* SUPPLIED MATERIAL:

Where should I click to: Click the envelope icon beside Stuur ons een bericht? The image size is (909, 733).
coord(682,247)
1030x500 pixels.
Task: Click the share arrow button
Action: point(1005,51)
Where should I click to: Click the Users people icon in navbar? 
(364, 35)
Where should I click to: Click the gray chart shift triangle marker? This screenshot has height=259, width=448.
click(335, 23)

==

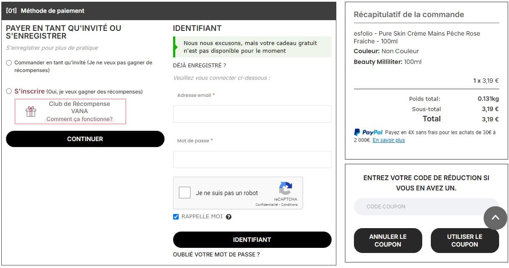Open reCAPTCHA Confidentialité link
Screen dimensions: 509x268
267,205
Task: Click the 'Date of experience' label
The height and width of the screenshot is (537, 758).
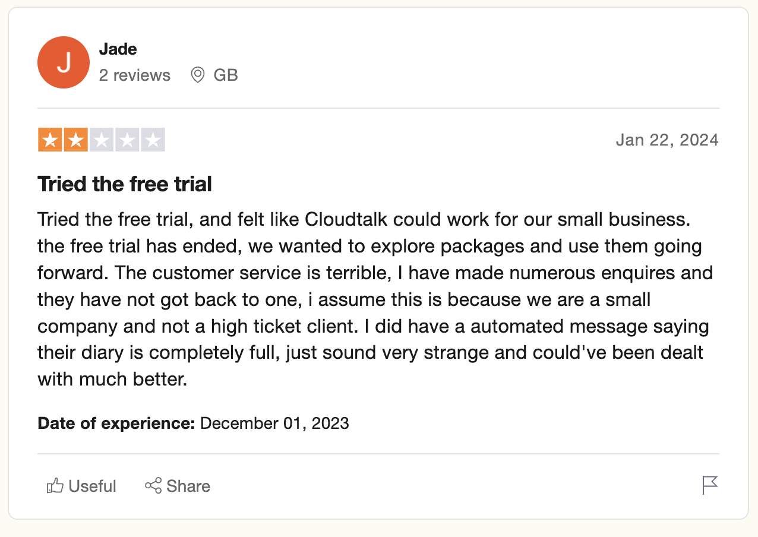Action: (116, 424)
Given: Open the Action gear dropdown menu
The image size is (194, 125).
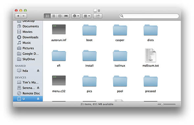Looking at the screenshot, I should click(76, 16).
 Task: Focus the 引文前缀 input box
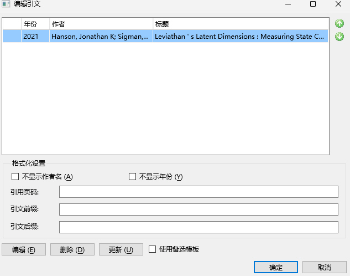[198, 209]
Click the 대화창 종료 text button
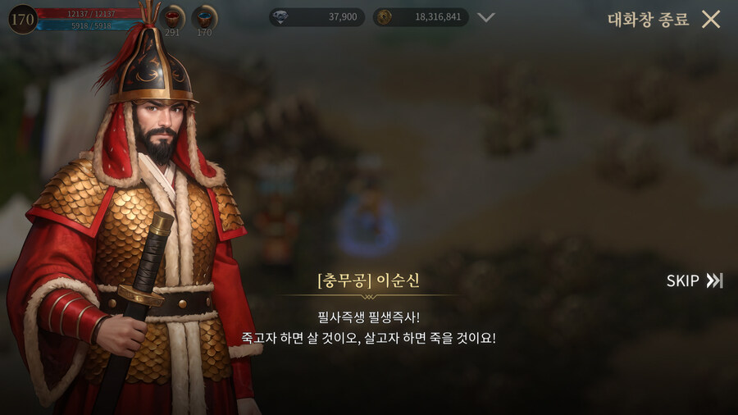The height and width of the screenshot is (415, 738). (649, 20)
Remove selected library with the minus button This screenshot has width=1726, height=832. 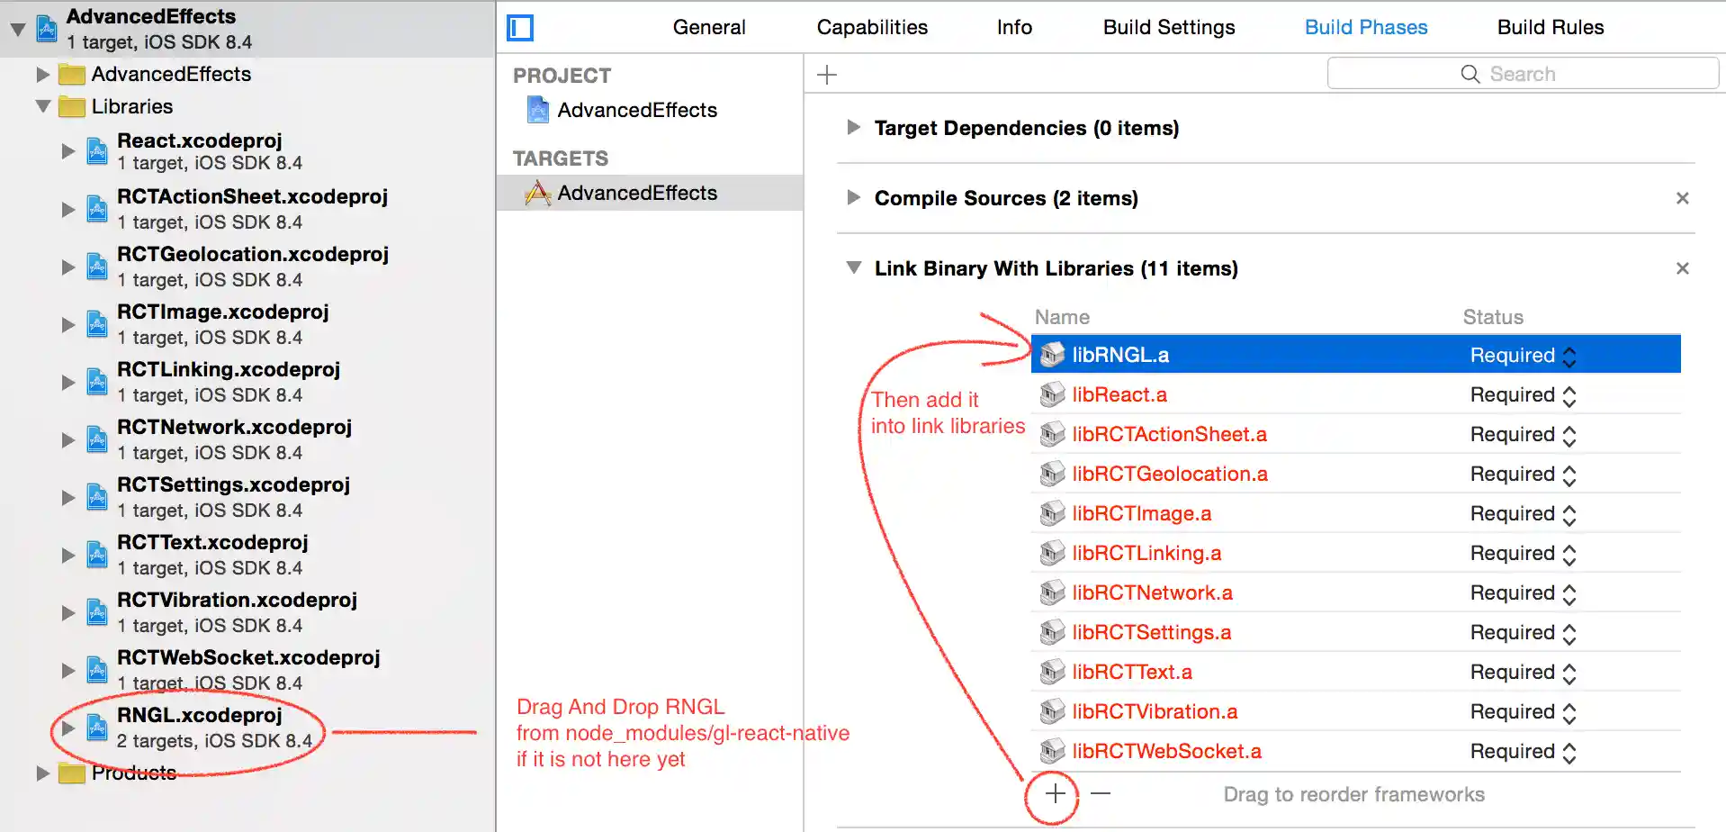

* TASK TO COMPLETE: Range to copy from the listing above: the line containing "Task: Focus the 引文前缀 input box" down to the line containing "Remove selected library", both included. Reproduce it exactly, minus the pictures, and add nothing.

* EXERCISE SOLUTION:
 Task: Focus the 引文前缀 input box
[198, 209]
Click the 대화창 종료 text button
The height and width of the screenshot is (415, 738). (649, 20)
Remove selected library with the minus button This screenshot has width=1726, height=832. 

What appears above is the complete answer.